- [SELECTED EXTRACT]
Contrast-enhanced CTs are common in the United States. In 2019 alone, there were 70 million ICM-enhanced scans completed. And, to date, there have been 1 billion doses administered worldwide. One standard pre-medication procedure involves administering oral methylprednisolone at 12-hours and 2-hours before the procedure.
Acute allergic reactions are rare – occurring at a rate of 0.6 percent – but they’re still common enough that they happen daily at major medical centers.
Determining the efficacy of steroid pre-medication is important, the team said, because once a patient has an acute allergic-like reaction to contrast media, they’re at a higher risk for experiencing the same problem again. They investigated whether using iohexol with patients instead of iopromide made any difference.
For their retrospective study, they identified 1,973 adult and pediatric patients who were high-risk for an allergic reaction who had a contrast-enhanced CT scan at their institution between June 1, 2009, and May, 9, 2017. Among the group, they identified 4,360 ICM-enhanced scan that resulted in 280 allergic reactions (6 percent) in 224 patients (11.2 percent). Overall, 9 percent of the reactions were severe.
Hives, itching, and rash accounted for 74 percent of reactions, followed by wheezing and shortness-of-breath (11 percent), and nasal and eye symptoms (7 percent).

- [DATA EXTRACT]

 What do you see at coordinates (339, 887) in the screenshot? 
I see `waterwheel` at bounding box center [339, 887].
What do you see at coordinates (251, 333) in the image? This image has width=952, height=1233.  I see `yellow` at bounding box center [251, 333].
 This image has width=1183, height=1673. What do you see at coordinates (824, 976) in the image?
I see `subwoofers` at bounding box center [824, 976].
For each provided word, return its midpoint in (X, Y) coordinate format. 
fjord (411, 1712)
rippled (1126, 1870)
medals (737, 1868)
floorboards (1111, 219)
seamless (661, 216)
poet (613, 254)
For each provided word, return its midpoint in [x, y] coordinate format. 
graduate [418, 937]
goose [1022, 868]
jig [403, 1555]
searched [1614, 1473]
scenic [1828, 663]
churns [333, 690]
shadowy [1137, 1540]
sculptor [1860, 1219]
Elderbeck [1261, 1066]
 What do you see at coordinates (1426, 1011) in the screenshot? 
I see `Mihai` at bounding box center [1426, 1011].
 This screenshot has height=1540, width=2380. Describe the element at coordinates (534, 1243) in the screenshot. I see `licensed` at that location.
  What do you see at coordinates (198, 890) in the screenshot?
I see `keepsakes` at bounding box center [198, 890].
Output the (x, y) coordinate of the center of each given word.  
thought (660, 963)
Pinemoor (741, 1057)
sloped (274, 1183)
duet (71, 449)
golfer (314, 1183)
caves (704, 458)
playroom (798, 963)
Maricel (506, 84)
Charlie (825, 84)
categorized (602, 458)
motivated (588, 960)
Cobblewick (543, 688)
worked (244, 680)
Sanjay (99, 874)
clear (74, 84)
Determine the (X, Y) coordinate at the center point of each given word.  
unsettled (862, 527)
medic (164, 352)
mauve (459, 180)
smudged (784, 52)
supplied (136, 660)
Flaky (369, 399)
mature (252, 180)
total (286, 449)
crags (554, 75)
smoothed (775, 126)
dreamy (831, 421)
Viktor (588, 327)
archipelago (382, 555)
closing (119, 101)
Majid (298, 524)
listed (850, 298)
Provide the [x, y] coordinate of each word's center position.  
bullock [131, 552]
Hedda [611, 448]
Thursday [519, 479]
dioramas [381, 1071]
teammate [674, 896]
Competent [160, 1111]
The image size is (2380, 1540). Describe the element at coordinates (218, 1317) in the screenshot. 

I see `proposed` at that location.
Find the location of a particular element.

- [TASKS TO PERFORM]
**a)** Set down the passage on contrast-media allergic reactions word for word, beginning at the words "Acute allergic reactions" and stopping after "made any difference.".
**b)** Resume the passage on contrast-media allergic reactions from the point where it stops.

- [ANSWERS BELOW]
**a)**
Acute allergic reactions are rare – occurring at a rate of 0.6 percent – but they’re still common enough that they happen daily at major medical centers.
Determining the efficacy of steroid pre-medication is important, the team said, because once a patient has an acute allergic-like reaction to contrast media, they’re at a higher risk for experiencing the same problem again. They investigated whether using iohexol with patients instead of iopromide made any difference.

**b)**
After adjusting, the team determined that patients who received a different ICM with or without steroid pre-medication had a significantly lower rate of repeated reaction than did patients who received the same pre-medication (80 out of 423 exams – 19 percent). When patients received a different ICM, but no steroid pre-medication, the reaction rate was 10 out of 322 – 3 percent. It was also 3 percent for patients who received a different ICM with steroid pre-medication (5 out of 166).
Focusing on first scans only, the reaction rate was the same between those receiving pre-medication and those who did not, 26 percent and 25 percent, respectively.
These results, they said, do not fall in line with current procedures.
“The study findings do not support the efficacy of steroid pre-medication (oral methylprednisolone at 12 and 2 hours) for preventing repeat allergic-like reactions in high-risk patients,” they concluded.